WHAT YOU SHOULD DO: From the records below, state how many lines hold the string "link", without any other text.

INPUT RECORDS:
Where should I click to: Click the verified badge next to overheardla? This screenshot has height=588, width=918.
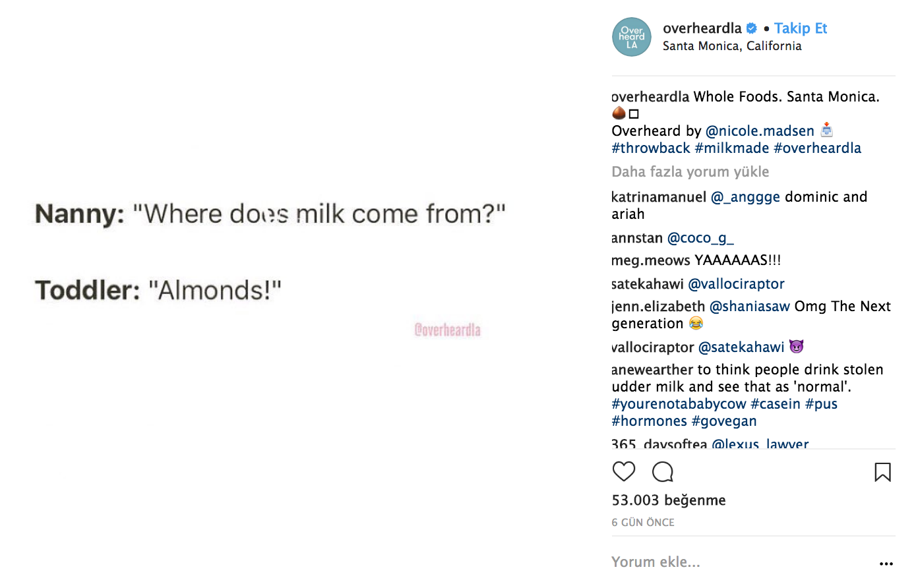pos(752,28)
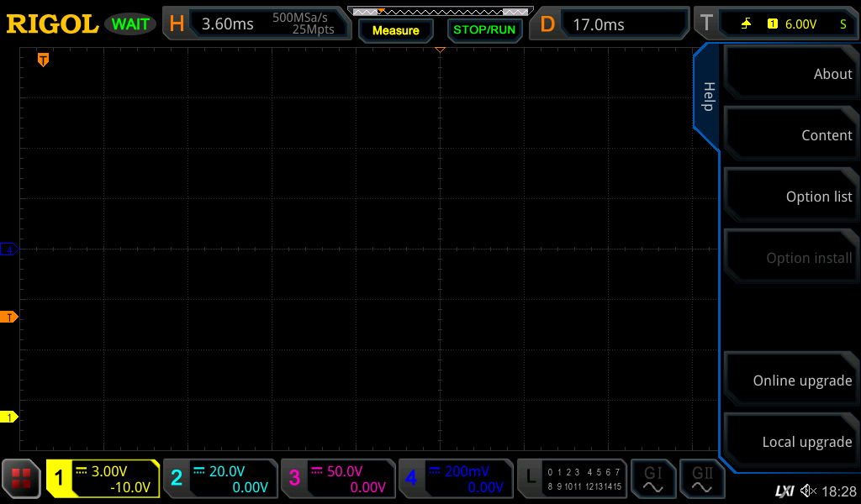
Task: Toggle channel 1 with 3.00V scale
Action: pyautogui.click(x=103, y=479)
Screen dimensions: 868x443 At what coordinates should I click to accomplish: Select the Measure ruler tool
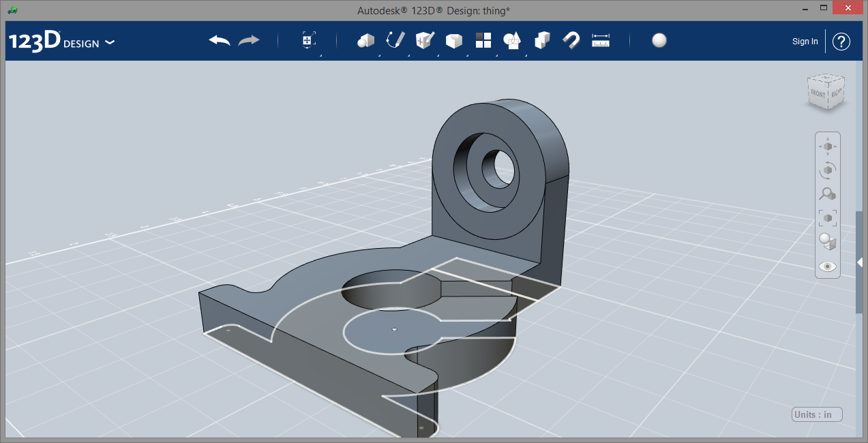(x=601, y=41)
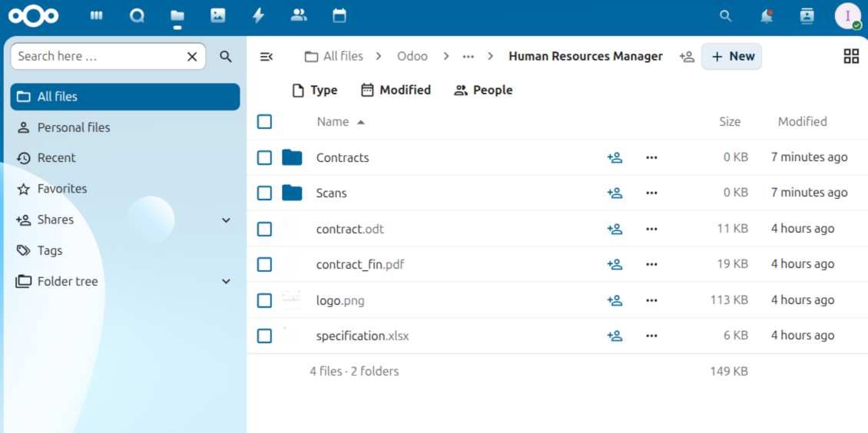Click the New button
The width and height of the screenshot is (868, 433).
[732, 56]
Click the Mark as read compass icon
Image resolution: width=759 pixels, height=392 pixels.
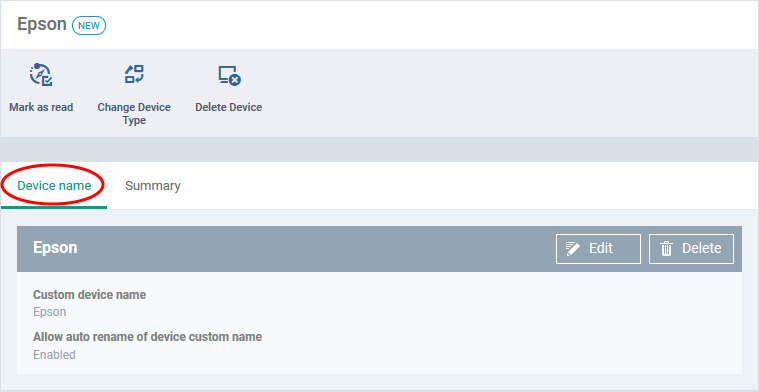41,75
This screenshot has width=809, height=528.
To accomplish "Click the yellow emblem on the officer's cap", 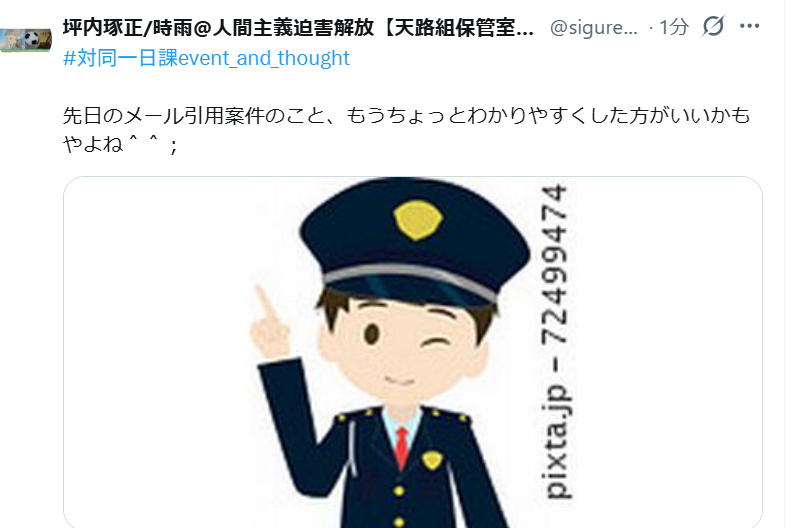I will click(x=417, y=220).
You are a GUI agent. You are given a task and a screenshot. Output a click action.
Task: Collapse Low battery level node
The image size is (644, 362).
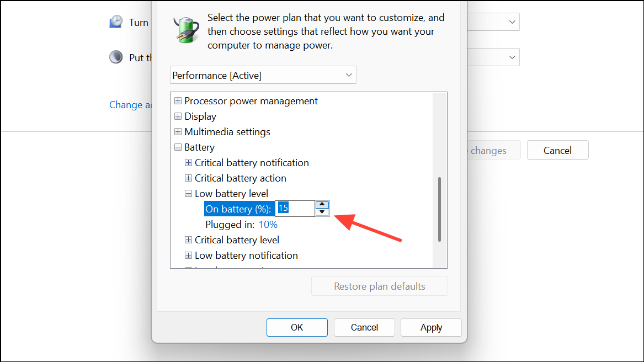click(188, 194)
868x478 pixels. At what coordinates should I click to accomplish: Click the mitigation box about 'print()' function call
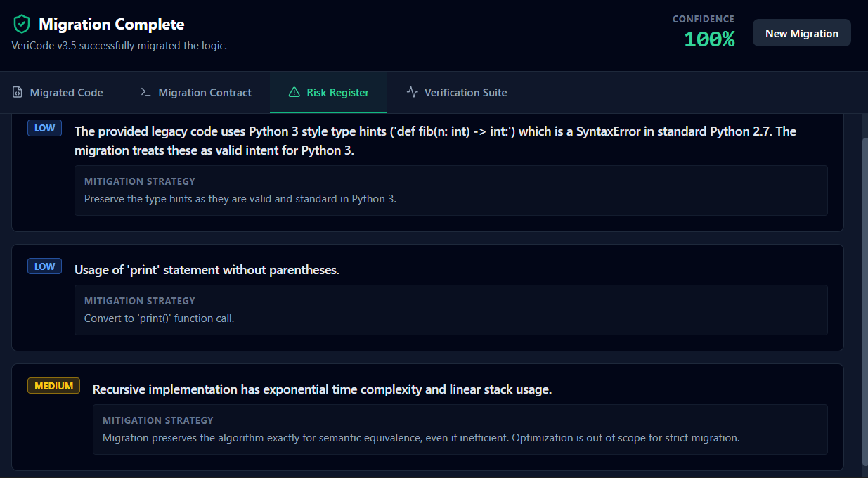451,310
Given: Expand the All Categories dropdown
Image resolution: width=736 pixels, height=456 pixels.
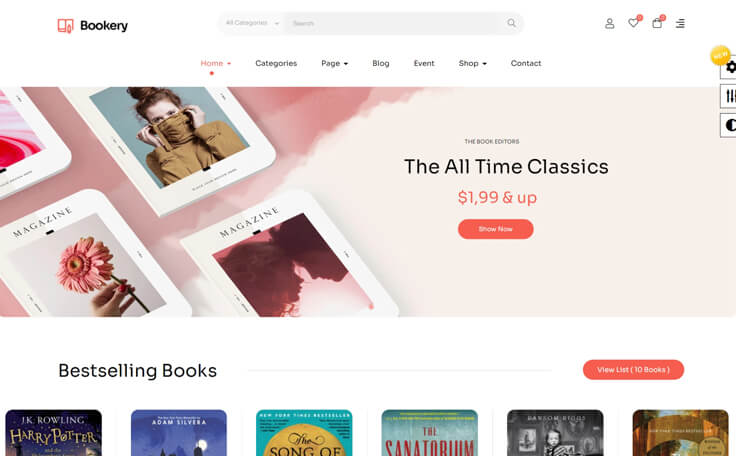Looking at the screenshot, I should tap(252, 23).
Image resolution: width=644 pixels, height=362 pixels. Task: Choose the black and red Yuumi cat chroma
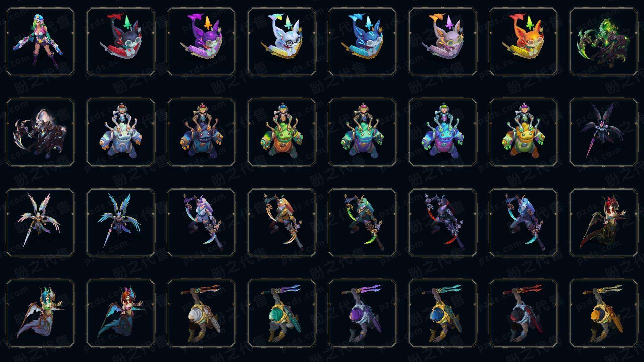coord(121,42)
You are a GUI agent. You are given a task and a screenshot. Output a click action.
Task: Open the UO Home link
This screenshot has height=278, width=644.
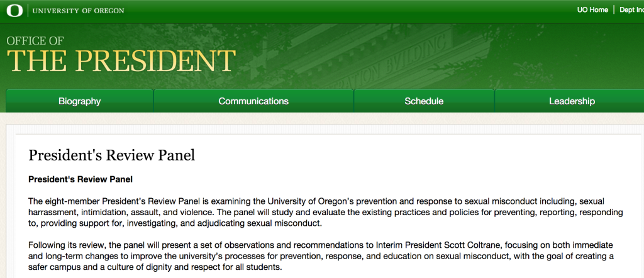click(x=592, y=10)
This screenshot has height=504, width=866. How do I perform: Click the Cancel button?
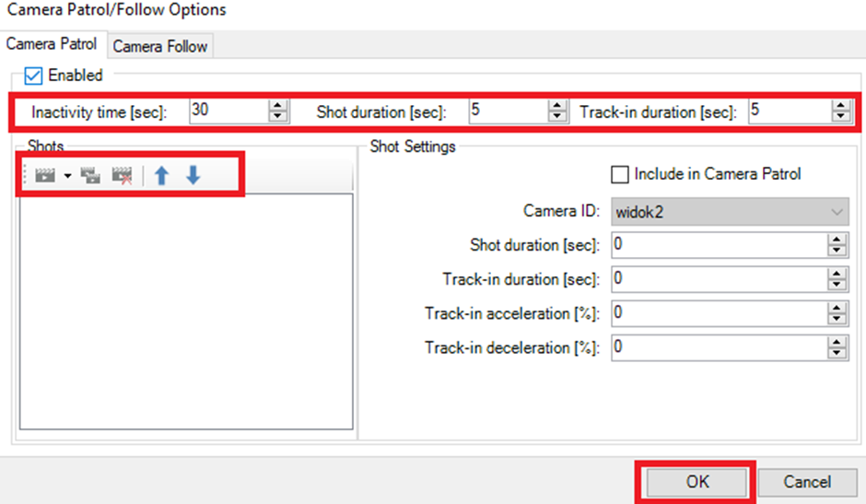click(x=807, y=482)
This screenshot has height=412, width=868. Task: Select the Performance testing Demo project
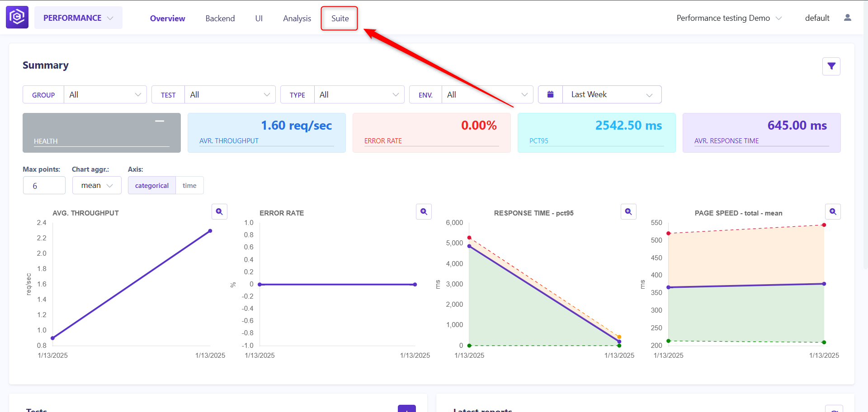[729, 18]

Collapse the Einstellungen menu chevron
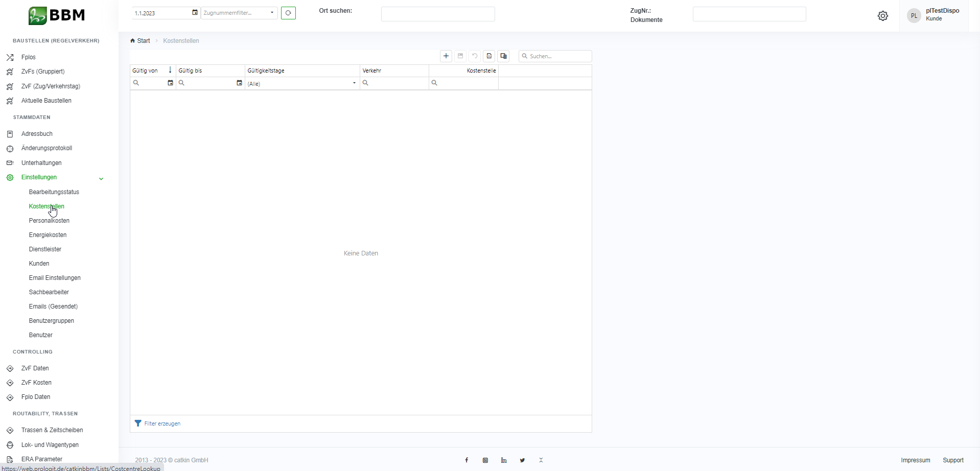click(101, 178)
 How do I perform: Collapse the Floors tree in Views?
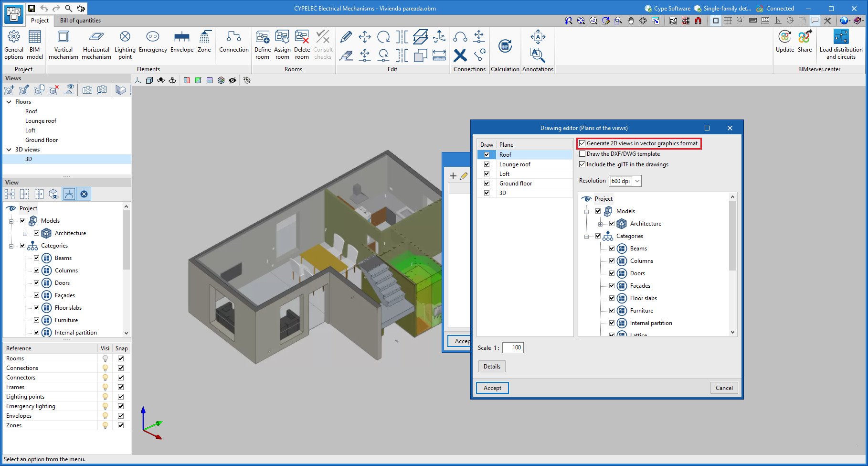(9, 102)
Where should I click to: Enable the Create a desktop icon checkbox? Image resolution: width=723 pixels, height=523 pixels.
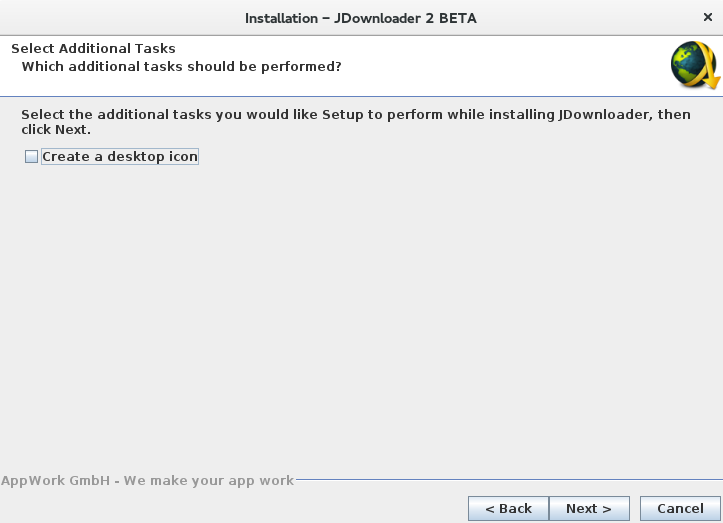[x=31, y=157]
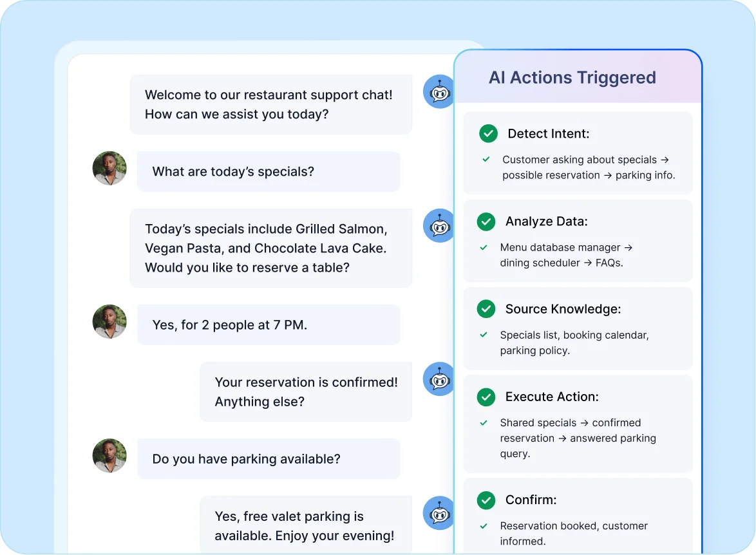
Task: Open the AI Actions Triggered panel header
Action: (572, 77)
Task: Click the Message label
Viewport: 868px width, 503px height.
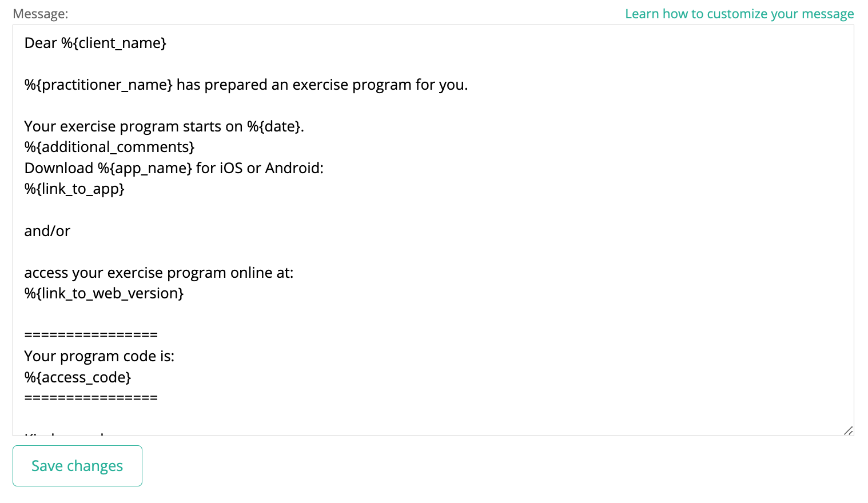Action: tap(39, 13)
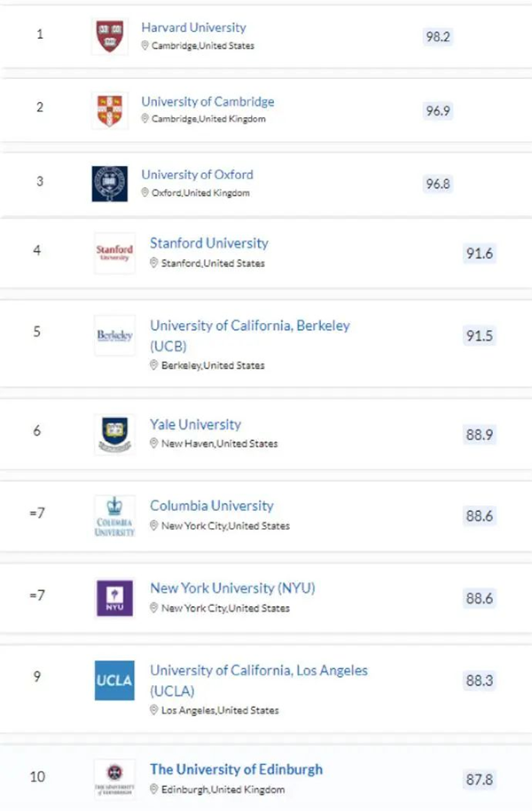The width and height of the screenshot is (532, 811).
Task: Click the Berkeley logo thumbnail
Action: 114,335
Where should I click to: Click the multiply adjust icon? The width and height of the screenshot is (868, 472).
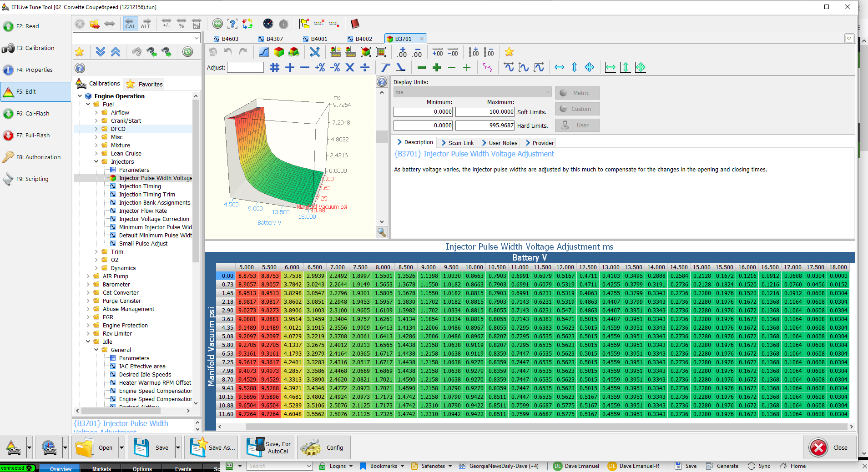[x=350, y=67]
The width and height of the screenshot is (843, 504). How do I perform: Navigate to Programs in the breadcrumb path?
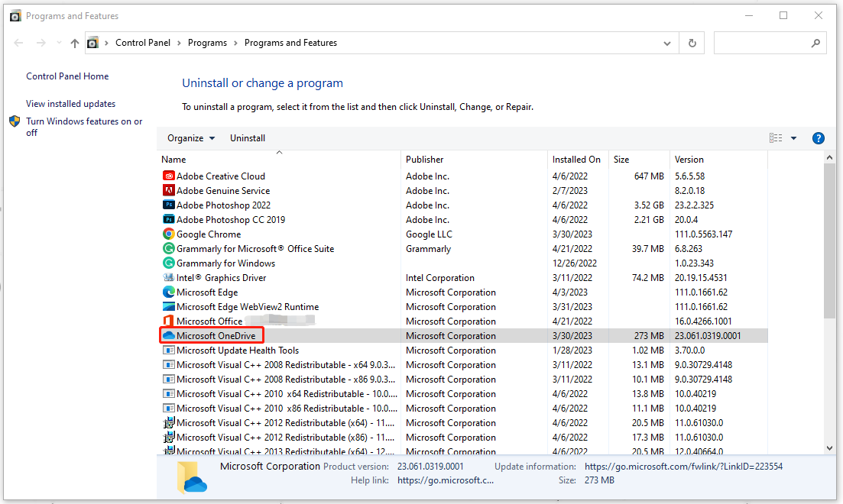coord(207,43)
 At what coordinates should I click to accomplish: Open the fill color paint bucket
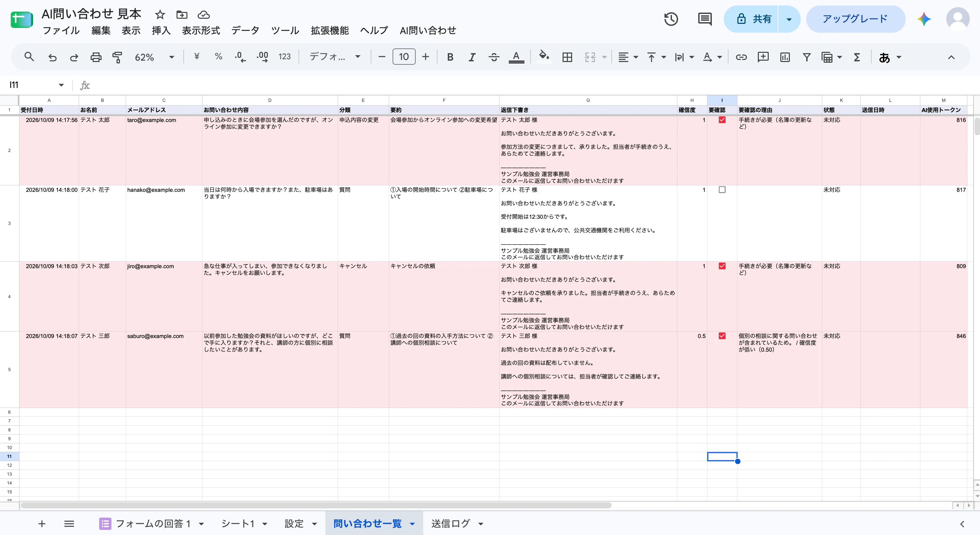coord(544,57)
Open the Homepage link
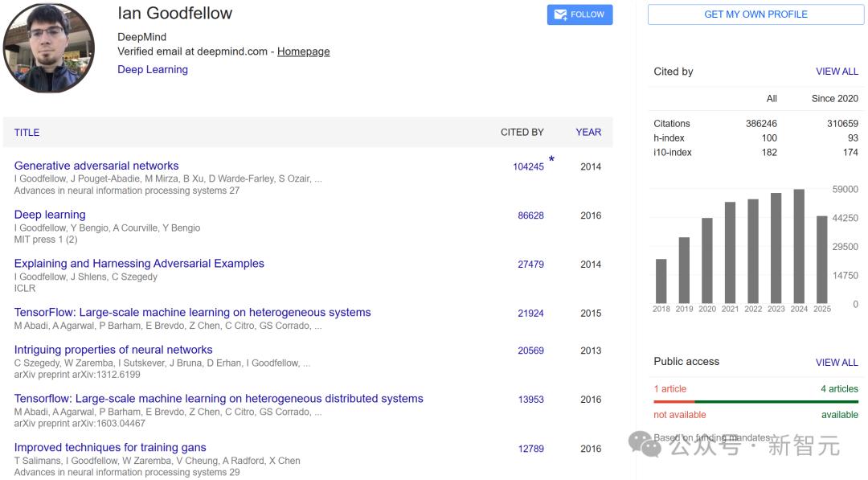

WRITTEN RESPONSE: 2